- MATERIALS PROVIDED:
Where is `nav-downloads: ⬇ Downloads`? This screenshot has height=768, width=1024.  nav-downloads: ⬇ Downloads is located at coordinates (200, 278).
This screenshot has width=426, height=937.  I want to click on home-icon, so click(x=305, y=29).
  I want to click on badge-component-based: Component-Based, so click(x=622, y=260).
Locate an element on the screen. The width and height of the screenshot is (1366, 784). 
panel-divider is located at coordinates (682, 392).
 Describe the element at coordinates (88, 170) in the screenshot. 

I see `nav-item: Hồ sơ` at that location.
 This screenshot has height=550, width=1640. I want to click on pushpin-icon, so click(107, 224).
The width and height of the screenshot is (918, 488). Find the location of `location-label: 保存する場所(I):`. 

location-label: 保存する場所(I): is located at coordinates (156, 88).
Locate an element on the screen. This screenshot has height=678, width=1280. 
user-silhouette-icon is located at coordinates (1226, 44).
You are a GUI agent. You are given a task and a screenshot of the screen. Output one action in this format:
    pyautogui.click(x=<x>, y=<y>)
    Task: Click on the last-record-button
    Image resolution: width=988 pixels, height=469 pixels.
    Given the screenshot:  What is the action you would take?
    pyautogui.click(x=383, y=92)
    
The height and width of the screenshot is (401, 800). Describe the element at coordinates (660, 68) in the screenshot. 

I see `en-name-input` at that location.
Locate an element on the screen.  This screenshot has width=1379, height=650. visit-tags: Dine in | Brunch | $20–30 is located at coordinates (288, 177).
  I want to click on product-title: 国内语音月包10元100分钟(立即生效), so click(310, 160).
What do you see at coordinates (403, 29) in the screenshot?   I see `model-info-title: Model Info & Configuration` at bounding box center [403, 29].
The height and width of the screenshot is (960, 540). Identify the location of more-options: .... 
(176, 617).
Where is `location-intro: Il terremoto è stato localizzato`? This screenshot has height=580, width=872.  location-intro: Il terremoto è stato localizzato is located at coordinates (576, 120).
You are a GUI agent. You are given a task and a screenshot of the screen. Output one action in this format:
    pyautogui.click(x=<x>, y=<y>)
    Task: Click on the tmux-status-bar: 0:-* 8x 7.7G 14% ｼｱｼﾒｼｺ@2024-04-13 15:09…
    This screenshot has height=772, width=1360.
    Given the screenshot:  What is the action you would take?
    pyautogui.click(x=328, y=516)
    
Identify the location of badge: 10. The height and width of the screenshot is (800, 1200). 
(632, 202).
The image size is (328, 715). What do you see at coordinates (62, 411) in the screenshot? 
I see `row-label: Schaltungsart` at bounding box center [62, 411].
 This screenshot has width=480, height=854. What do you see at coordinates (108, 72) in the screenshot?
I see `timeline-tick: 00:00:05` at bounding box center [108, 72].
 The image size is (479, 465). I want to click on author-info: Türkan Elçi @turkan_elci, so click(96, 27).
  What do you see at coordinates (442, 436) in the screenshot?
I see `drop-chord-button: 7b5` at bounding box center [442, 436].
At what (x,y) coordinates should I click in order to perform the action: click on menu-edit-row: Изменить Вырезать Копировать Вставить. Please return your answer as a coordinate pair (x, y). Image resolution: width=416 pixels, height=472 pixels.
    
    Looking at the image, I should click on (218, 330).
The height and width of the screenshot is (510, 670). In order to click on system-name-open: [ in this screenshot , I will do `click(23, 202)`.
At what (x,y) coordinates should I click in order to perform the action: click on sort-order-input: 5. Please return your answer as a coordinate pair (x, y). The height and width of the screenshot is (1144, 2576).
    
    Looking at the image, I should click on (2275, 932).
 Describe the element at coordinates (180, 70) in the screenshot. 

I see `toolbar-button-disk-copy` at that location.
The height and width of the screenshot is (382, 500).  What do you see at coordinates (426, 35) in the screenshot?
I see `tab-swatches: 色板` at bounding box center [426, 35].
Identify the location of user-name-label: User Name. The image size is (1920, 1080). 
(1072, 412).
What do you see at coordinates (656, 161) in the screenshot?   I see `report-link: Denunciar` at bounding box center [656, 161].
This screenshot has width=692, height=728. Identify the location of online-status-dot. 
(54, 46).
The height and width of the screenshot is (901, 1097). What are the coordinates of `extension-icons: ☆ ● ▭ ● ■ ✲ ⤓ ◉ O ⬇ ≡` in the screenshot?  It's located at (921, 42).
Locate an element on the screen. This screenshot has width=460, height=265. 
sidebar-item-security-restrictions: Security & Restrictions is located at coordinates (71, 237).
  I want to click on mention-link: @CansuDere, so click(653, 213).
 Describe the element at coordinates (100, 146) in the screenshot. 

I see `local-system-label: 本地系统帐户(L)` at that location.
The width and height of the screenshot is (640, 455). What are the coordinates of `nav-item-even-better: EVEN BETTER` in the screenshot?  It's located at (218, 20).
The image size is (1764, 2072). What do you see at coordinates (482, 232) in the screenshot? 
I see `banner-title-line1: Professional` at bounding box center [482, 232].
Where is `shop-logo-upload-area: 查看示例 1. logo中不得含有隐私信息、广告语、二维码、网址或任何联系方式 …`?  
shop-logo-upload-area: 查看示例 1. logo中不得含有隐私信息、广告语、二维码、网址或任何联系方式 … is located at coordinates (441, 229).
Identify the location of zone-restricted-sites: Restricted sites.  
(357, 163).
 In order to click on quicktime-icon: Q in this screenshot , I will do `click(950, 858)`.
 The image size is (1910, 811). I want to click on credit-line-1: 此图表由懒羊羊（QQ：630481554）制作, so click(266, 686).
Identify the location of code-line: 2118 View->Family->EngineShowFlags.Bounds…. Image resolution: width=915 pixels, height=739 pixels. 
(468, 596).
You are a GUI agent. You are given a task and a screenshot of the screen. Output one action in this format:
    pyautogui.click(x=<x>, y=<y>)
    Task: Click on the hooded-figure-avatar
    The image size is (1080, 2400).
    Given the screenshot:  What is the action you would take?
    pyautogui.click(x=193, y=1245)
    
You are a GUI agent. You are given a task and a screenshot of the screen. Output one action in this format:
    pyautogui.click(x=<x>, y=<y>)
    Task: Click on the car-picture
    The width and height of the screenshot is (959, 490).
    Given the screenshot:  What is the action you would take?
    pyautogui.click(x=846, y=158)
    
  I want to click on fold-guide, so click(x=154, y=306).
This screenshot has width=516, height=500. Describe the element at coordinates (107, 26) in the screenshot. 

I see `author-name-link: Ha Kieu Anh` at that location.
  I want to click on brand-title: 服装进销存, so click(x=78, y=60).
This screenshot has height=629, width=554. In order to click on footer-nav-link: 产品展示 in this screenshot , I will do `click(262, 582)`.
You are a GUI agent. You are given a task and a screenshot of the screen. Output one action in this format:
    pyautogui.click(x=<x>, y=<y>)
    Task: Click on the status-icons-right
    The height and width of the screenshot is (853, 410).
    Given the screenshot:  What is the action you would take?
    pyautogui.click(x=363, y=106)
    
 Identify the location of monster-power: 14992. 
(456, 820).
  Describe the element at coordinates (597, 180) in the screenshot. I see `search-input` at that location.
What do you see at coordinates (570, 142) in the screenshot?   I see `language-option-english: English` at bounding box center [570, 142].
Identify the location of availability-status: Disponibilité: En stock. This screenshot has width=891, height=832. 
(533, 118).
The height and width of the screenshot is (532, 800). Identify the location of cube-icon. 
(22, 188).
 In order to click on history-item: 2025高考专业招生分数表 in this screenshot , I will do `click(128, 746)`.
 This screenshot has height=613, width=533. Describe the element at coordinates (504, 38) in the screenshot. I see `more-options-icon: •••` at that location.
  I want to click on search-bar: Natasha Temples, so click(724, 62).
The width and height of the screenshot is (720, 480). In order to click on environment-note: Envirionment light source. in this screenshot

- ASSIGNMENT:
Please express the records above, from their very start through the line that contains "I want to click on badge-component-based: Component-Based, so", as a JSON list of strings with one string per line, leaving out blank lines.

- SOLUTION TO THIS PROBLEM:
[
  "Where is `nav-downloads: ⬇ Downloads`? This screenshot has height=768, width=1024.  nav-downloads: ⬇ Downloads is located at coordinates (200, 278).",
  "This screenshot has width=426, height=937.  I want to click on home-icon, so click(x=305, y=29).",
  "  I want to click on badge-component-based: Component-Based, so click(x=622, y=260)."
]